*Exercise goal*: Could you repeat the records below exactly as written?

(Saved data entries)
::::

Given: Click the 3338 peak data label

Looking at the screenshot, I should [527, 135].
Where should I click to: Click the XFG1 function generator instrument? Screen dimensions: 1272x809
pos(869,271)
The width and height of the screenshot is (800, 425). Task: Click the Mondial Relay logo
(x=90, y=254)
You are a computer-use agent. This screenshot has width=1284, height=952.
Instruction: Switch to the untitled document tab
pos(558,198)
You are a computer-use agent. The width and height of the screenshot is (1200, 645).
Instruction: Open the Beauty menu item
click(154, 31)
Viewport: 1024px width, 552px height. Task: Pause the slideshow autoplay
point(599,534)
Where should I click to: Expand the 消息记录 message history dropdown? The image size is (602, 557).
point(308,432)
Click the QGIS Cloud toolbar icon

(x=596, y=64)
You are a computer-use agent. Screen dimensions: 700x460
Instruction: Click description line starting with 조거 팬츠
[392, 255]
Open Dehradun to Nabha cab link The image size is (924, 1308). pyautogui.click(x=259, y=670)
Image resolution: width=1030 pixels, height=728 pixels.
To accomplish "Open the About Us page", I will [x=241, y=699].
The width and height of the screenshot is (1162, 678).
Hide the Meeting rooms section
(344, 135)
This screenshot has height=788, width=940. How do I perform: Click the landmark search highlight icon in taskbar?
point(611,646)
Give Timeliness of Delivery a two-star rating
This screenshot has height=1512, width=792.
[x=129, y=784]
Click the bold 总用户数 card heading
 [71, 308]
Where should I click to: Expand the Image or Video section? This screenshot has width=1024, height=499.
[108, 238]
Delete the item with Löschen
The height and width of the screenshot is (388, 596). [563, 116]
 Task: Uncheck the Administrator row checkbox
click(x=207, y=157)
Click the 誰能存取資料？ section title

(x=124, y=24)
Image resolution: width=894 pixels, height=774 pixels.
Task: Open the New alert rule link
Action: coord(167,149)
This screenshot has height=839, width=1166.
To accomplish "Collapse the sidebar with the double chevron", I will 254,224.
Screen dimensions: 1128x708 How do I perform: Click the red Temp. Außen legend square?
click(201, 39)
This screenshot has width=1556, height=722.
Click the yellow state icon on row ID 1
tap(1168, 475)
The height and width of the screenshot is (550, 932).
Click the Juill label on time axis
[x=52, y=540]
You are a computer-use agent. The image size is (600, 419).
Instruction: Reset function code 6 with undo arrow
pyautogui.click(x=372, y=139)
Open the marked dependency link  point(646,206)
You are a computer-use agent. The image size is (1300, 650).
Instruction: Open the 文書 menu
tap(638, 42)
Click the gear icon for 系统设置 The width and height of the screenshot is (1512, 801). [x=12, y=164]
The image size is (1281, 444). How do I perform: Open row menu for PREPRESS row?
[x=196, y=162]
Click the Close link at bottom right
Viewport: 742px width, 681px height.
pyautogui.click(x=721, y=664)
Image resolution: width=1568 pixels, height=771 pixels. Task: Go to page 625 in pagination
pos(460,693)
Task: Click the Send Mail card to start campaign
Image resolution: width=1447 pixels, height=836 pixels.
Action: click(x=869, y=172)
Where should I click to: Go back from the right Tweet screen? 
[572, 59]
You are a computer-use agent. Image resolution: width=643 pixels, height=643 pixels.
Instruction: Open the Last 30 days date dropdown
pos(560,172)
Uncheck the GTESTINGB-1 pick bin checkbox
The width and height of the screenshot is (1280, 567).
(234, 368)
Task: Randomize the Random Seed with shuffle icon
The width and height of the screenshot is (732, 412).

::::

*Written answer*:
Given: Click the 3338 peak data label

Looking at the screenshot, I should [527, 135].
Where should I click to: Click the XFG1 function generator instrument? Screen dimensions: 1272x809
pos(869,271)
The width and height of the screenshot is (800, 425). Task: Click the Mondial Relay logo
(x=90, y=254)
You are a computer-use agent. This screenshot has width=1284, height=952.
Instruction: Switch to the untitled document tab
pos(558,198)
You are a computer-use agent. The width and height of the screenshot is (1200, 645).
Instruction: Open the Beauty menu item
click(154, 31)
Viewport: 1024px width, 552px height. Task: Pause the slideshow autoplay
point(599,534)
Where should I click to: Expand the 消息记录 message history dropdown? The image size is (602, 557).
point(308,432)
Click the QGIS Cloud toolbar icon

(x=596, y=64)
You are a computer-use agent. Screen dimensions: 700x460
Instruction: Click description line starting with 조거 팬츠
[392, 255]
Open Dehradun to Nabha cab link The image size is (924, 1308). pyautogui.click(x=259, y=670)
Image resolution: width=1030 pixels, height=728 pixels.
To accomplish "Open the About Us page", I will [x=241, y=699].
The width and height of the screenshot is (1162, 678).
Hide the Meeting rooms section
(344, 135)
This screenshot has height=788, width=940. How do I perform: Click the landmark search highlight icon in taskbar?
point(611,646)
Give Timeliness of Delivery a two-star rating
This screenshot has height=1512, width=792.
[x=129, y=784]
Click the bold 总用户数 card heading
 [71, 308]
Where should I click to: Expand the Image or Video section? This screenshot has width=1024, height=499.
[108, 238]
Delete the item with Löschen
The height and width of the screenshot is (388, 596). [563, 116]
 Task: Uncheck the Administrator row checkbox
click(x=207, y=157)
Click the 誰能存取資料？ section title

(x=124, y=24)
Image resolution: width=894 pixels, height=774 pixels.
Task: Open the New alert rule link
Action: coord(167,149)
This screenshot has height=839, width=1166.
To accomplish "Collapse the sidebar with the double chevron", I will 254,224.
Screen dimensions: 1128x708 How do I perform: Click the red Temp. Außen legend square?
click(201, 39)
This screenshot has width=1556, height=722.
Click the yellow state icon on row ID 1
tap(1168, 475)
The height and width of the screenshot is (550, 932).
Click the Juill label on time axis
[x=52, y=540]
You are a computer-use agent. The image size is (600, 419).
Instruction: Reset function code 6 with undo arrow
pyautogui.click(x=372, y=139)
Open the marked dependency link  point(646,206)
You are a computer-use agent. The image size is (1300, 650).
Instruction: Open the 文書 menu
tap(638, 42)
Click the gear icon for 系统设置 The width and height of the screenshot is (1512, 801). [x=12, y=164]
The image size is (1281, 444). How do I perform: Open row menu for PREPRESS row?
[x=196, y=162]
Click the Close link at bottom right
Viewport: 742px width, 681px height.
pyautogui.click(x=721, y=664)
Image resolution: width=1568 pixels, height=771 pixels. Task: Go to page 625 in pagination
pos(460,693)
Task: Click the Send Mail card to start campaign
Image resolution: width=1447 pixels, height=836 pixels.
Action: click(x=869, y=172)
Where should I click to: Go back from the right Tweet screen? 
[572, 59]
You are a computer-use agent. Image resolution: width=643 pixels, height=643 pixels.
Instruction: Open the Last 30 days date dropdown
pos(560,172)
Uncheck the GTESTINGB-1 pick bin checkbox
The width and height of the screenshot is (1280, 567).
(234, 368)
Task: Randomize the Random Seed with shuffle icon
The width and height of the screenshot is (732, 412).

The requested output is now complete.